> **TASK STATEMENT**: Convert everything in the records below, from the line containing "Task: Click the サイズ column header" down to the line containing "point(26,24)", into a Markdown table with the columns Number and Entry, giving each line its own numbered row and skipping blank lines. Leave the pictures out of the table.

Records from a dataset:

** START **

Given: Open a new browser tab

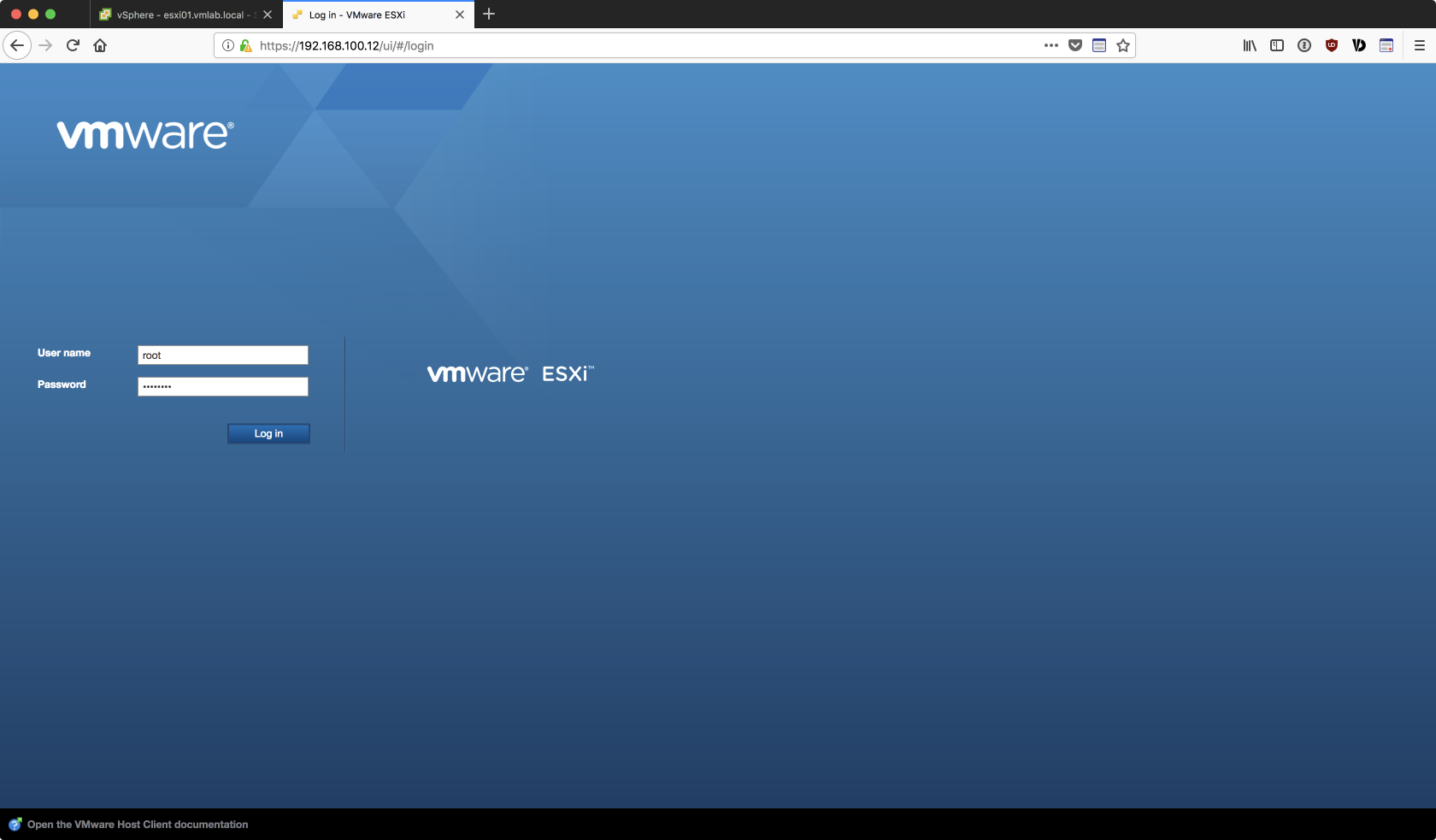Looking at the screenshot, I should (489, 14).
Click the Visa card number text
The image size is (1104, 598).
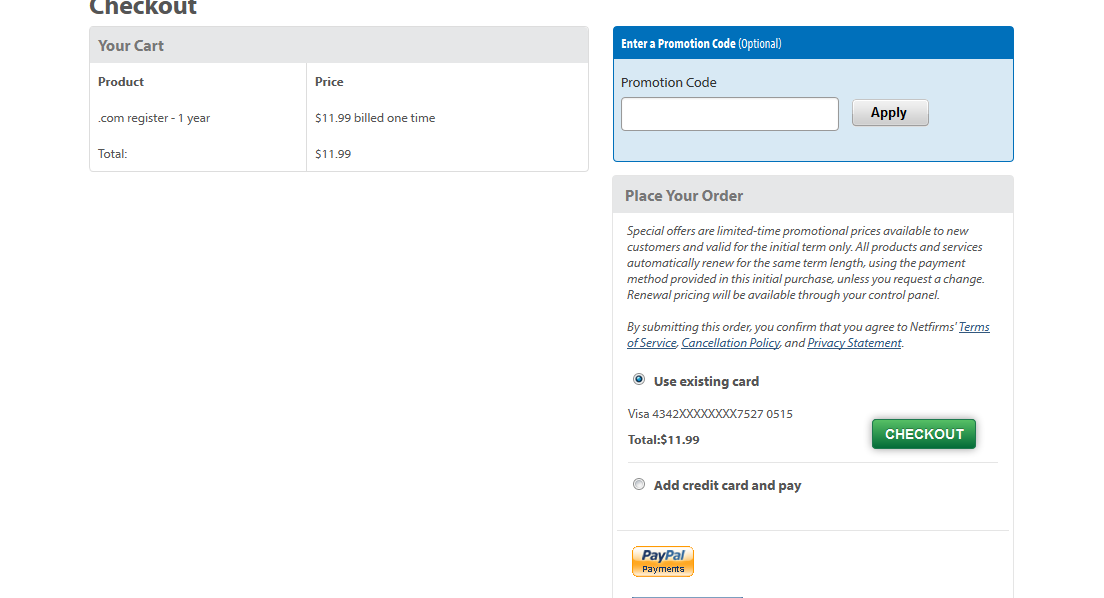tap(710, 414)
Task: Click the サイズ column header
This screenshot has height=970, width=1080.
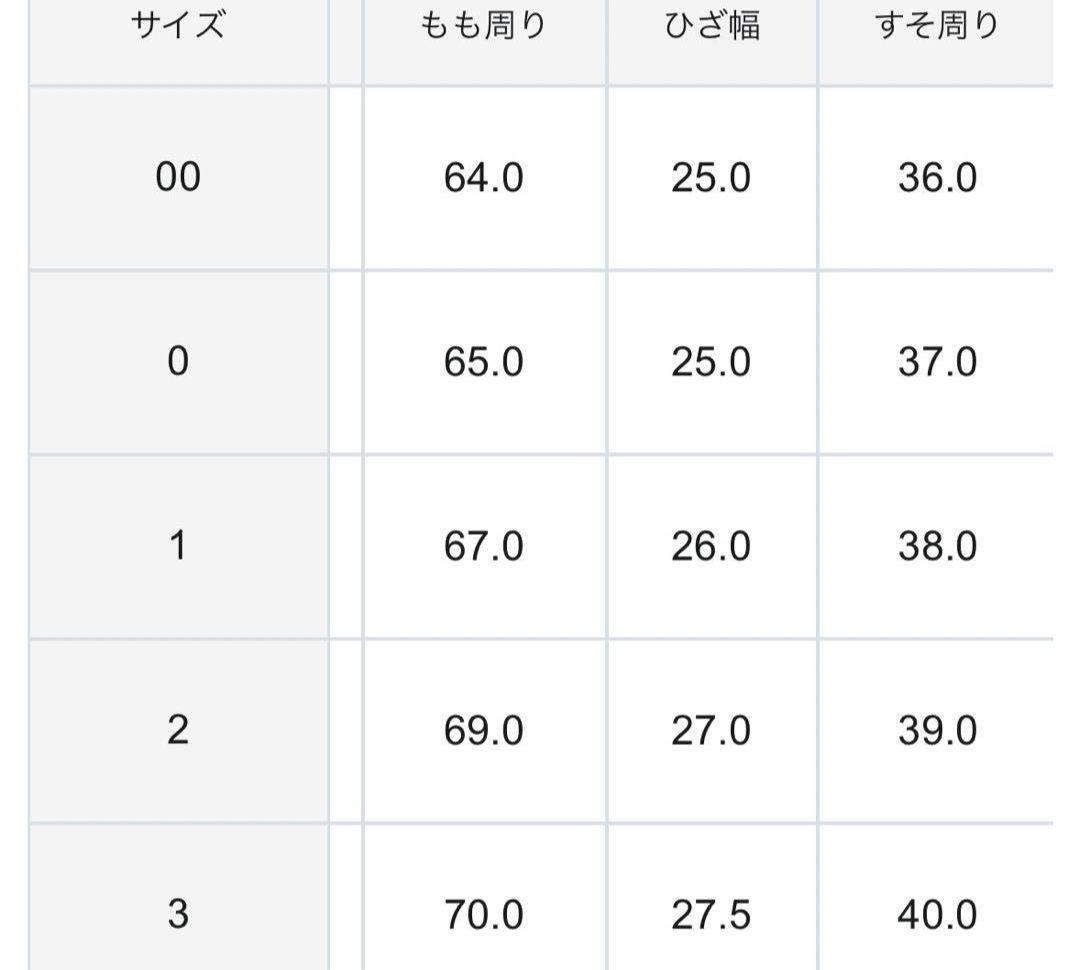Action: coord(178,26)

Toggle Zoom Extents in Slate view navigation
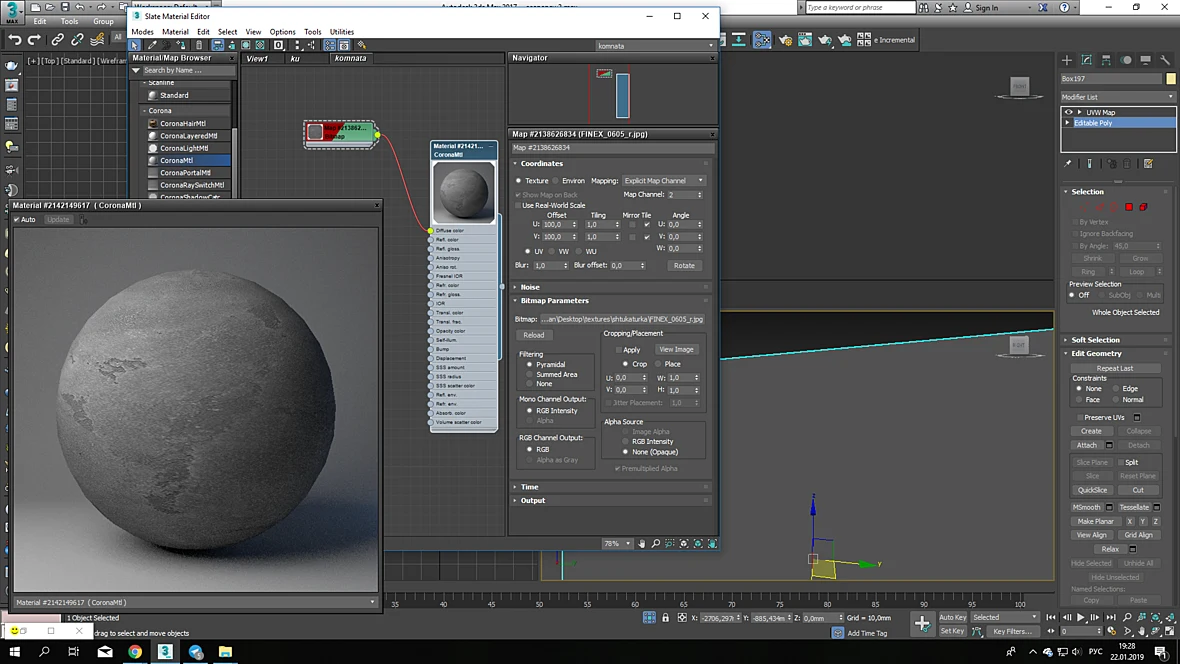click(x=684, y=544)
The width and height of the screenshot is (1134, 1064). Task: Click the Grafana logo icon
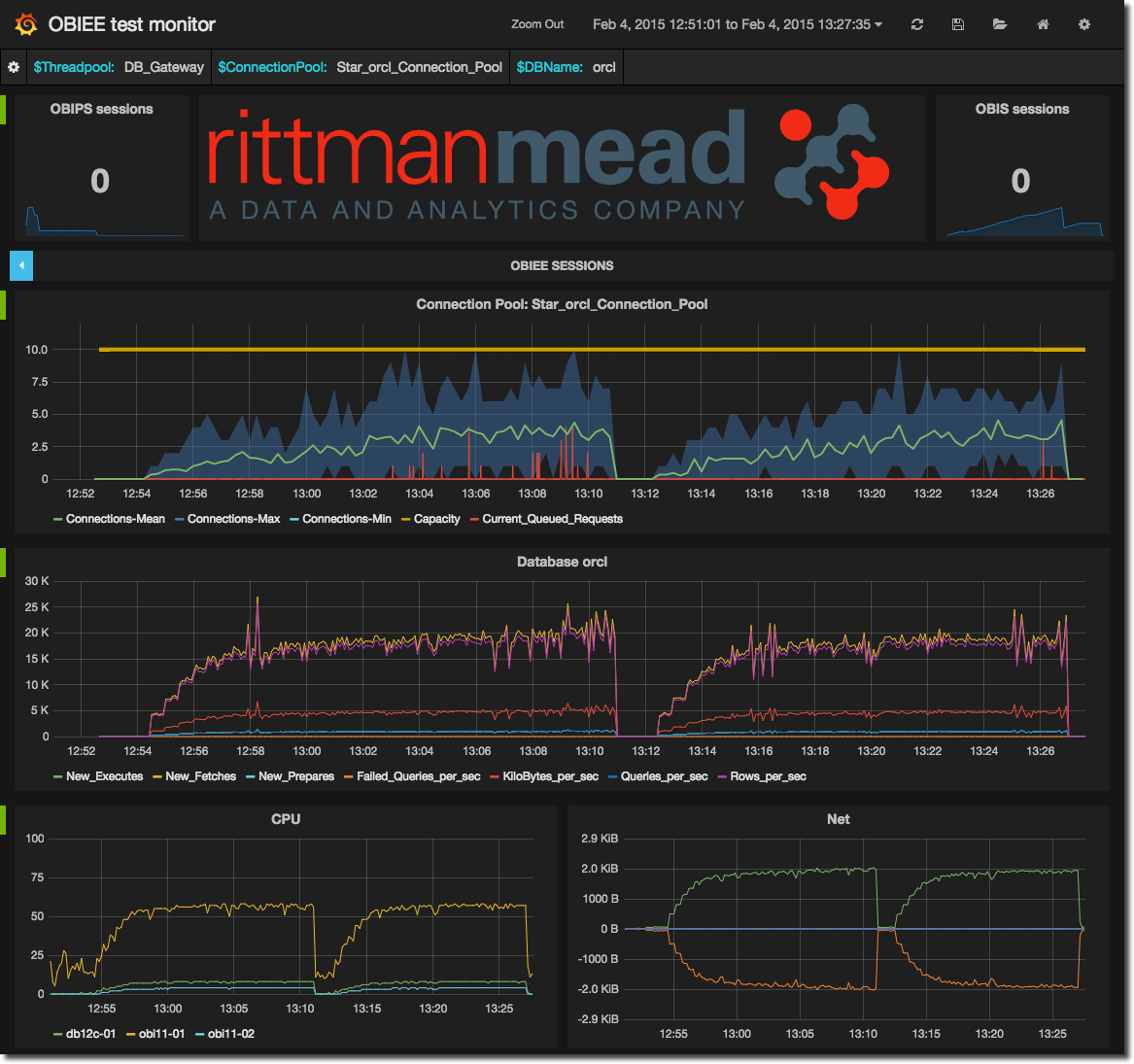point(26,24)
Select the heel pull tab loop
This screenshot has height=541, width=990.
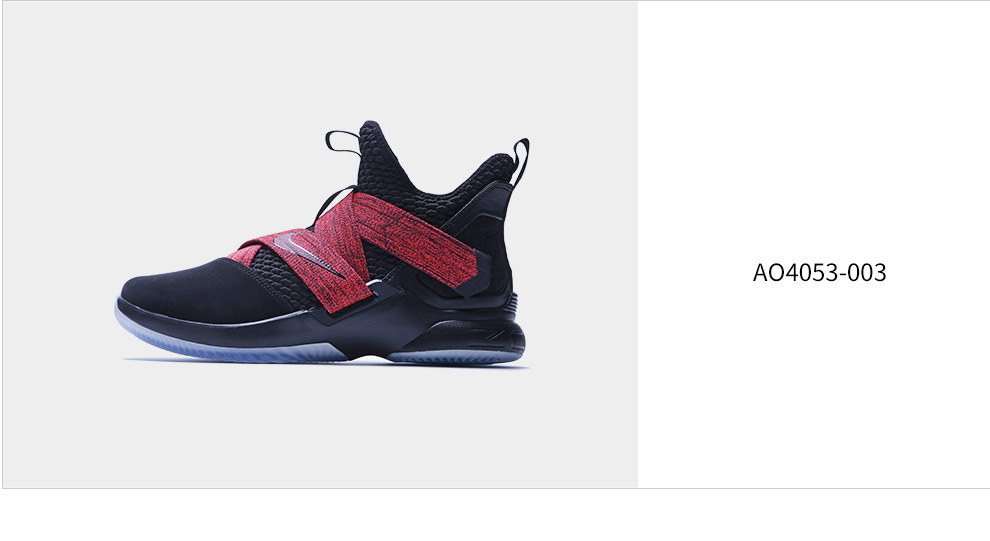(x=521, y=162)
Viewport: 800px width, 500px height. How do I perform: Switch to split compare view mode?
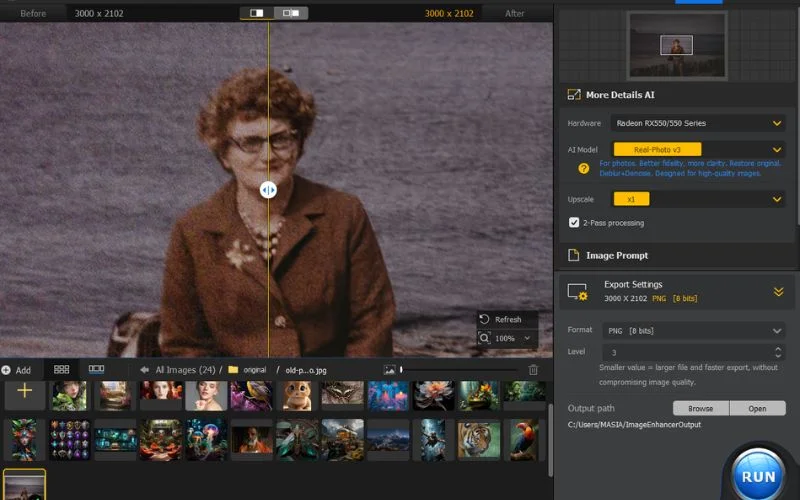coord(257,13)
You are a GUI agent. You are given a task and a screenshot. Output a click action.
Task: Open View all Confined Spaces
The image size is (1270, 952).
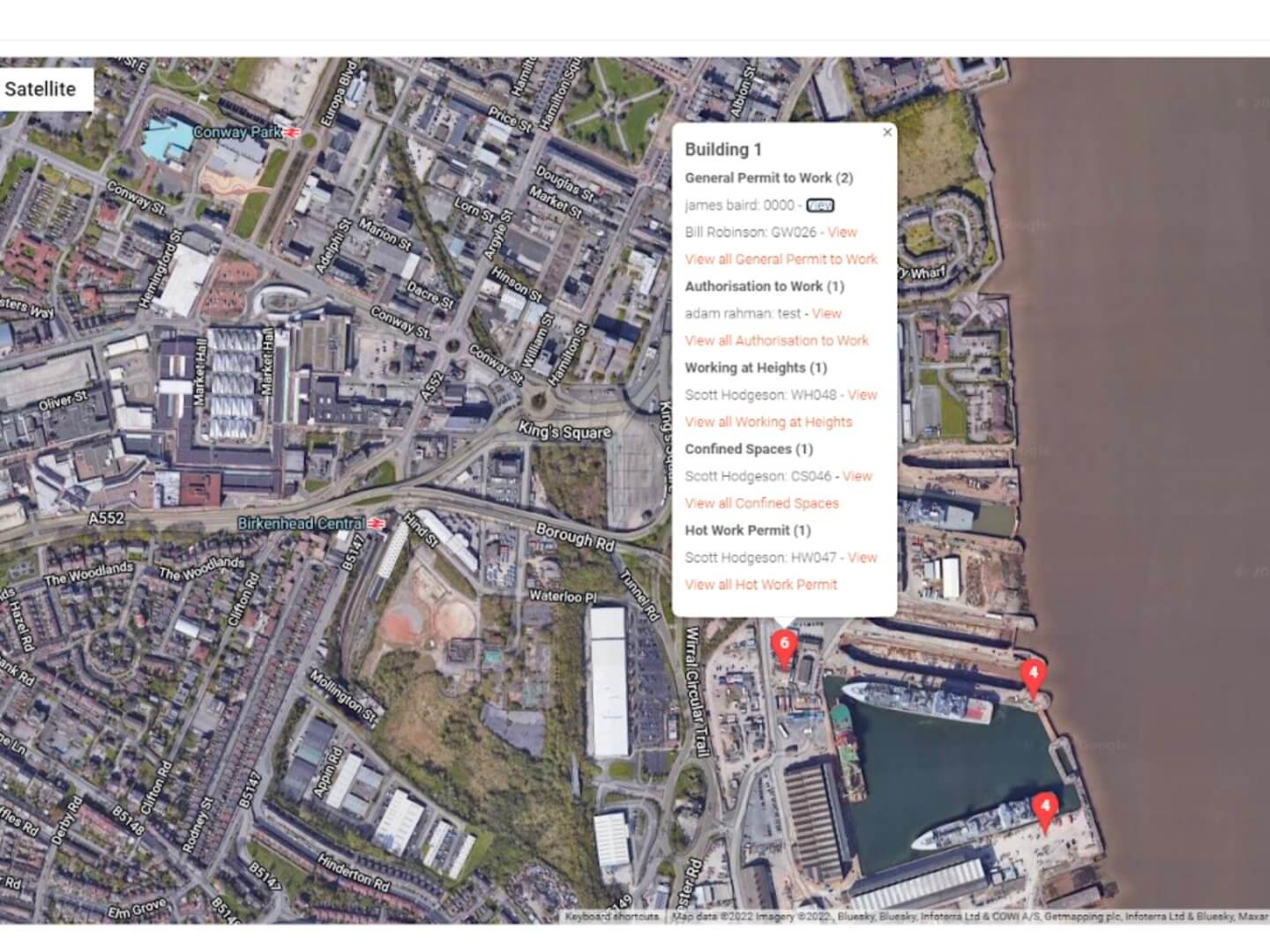coord(762,503)
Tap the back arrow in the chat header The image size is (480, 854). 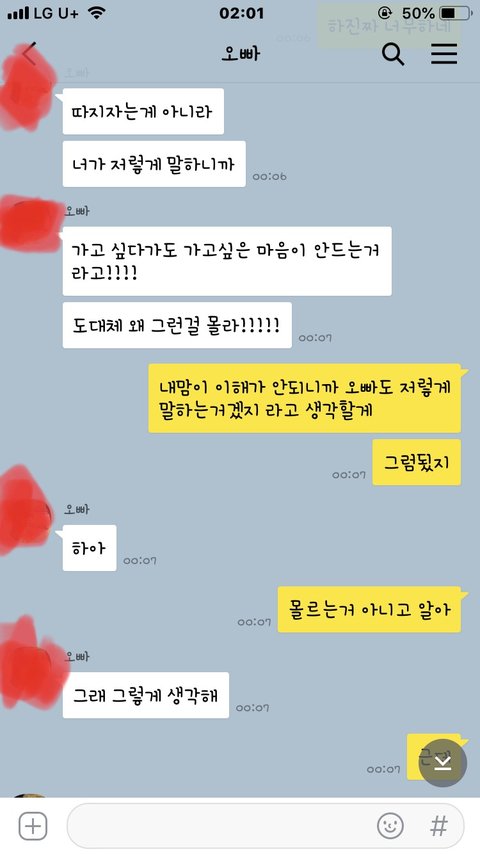[30, 53]
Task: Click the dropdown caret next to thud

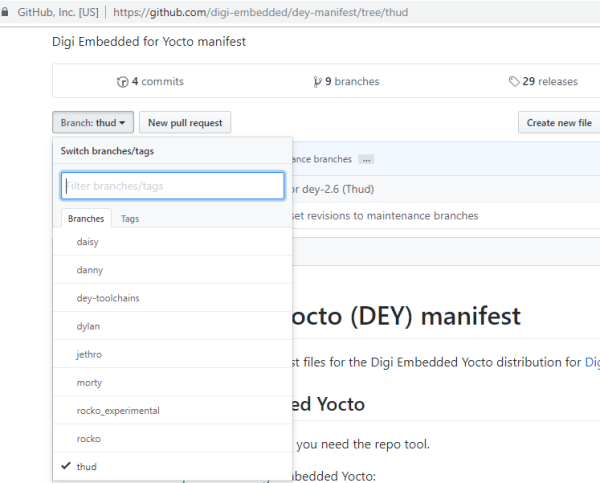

** END **

> **FINAL RESULT**:
| Number | Entry |
|---|---|
| 1 | Task: Click the サイズ column header |
| 2 | This screenshot has height=970, width=1080. |
| 3 | Action: coord(178,26) |
| 4 | Toggle Zoom Extents in Slate view navigation |
| 5 | click(x=684, y=544) |
| 6 | The width and height of the screenshot is (1134, 1064). Task: Click the Grafana logo icon |
| 7 | point(26,24) |